A living review re-runs the full pipeline on a schedule and alerts you when the pooled evidence changes. See Key concepts · living reviews for the full walkthrough. A few things to be aware of before enabling automation:

• The GRADE-certainty-downgrade alert is not yet implemented. A living-review cycle does not currently capture a per-cycle GRADE certainty rating, so an alert on a certainty downgrade cannot fire. It is therefore not offered as an alert rule in the Living-Review Automation dialog. The working alert rules are the effect-size delta, the CI-crossing-the-null flip, and the I² jump.
• Unattended cycles spend LLM tokens. Every scheduled cycle searches, screens, and (when enabled) extracts and assesses risk of bias — all of which consume tokens against your plan, with no human in the loop deciding whether each step is worth it. Cost guardrails run at every stage and a quota-exhausted account is stopped before a cycle spends anything, but a daily cadence on a large review is meaningfully more expensive than a monthly one. Pick a cadence, a Max Studies / Run cap, and the auto-extraction / auto-RoB toggles deliberately.
• Auto-runs require a locked protocol. The scheduler only picks up analyses whose protocol and search queries are locked. This is intentional — an unattended cycle must not search against an in-flux PICO — but it means automation does not begin until you lock the review. A draft analysis is silently skipped by the scheduler.

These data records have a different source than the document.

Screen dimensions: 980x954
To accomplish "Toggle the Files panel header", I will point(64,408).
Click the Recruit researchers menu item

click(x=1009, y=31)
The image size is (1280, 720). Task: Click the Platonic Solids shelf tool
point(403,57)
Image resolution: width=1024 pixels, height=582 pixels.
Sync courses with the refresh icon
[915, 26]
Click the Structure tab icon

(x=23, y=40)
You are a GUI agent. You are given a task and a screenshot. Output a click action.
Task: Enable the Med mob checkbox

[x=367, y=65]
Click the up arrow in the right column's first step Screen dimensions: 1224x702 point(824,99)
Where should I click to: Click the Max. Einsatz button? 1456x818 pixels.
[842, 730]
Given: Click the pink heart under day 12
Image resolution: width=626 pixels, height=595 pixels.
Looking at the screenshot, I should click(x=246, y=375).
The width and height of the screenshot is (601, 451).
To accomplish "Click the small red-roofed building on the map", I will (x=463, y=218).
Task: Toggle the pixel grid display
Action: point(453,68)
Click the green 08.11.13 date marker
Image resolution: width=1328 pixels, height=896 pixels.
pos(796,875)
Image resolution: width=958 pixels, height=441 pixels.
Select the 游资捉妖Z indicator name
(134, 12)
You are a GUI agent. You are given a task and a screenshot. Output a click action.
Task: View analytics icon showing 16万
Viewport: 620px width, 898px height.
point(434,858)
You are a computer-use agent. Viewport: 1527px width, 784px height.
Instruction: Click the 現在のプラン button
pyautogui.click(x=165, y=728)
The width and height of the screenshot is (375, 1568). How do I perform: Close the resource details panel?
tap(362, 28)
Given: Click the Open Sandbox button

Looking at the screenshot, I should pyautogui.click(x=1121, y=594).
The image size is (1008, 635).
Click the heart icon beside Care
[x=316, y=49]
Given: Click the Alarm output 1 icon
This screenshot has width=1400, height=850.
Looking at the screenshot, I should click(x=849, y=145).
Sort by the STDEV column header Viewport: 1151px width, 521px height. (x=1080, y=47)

• The live Provenance view is not a single point-in-time record. The Provenance page recomputes on every load. A cycle's pooled results are immutable — each one is a snapshot taken when that cycle ran — but the agentic-extraction provenance and the analysis metadata shown alongside them reflect current state: re-running extraction, or editing the analysis, changes what the live view shows for past cycles. The live view therefore mixes per-cycle-immutable results with current-state provenance and is not guaranteed to be internally consistent as a whole. Use Freeze for submission to capture a frozen snapshot — a self-contained, immutable copy of one instant — whenever you need a consistent point-in-time artefact for an audit trail or an HTA submission.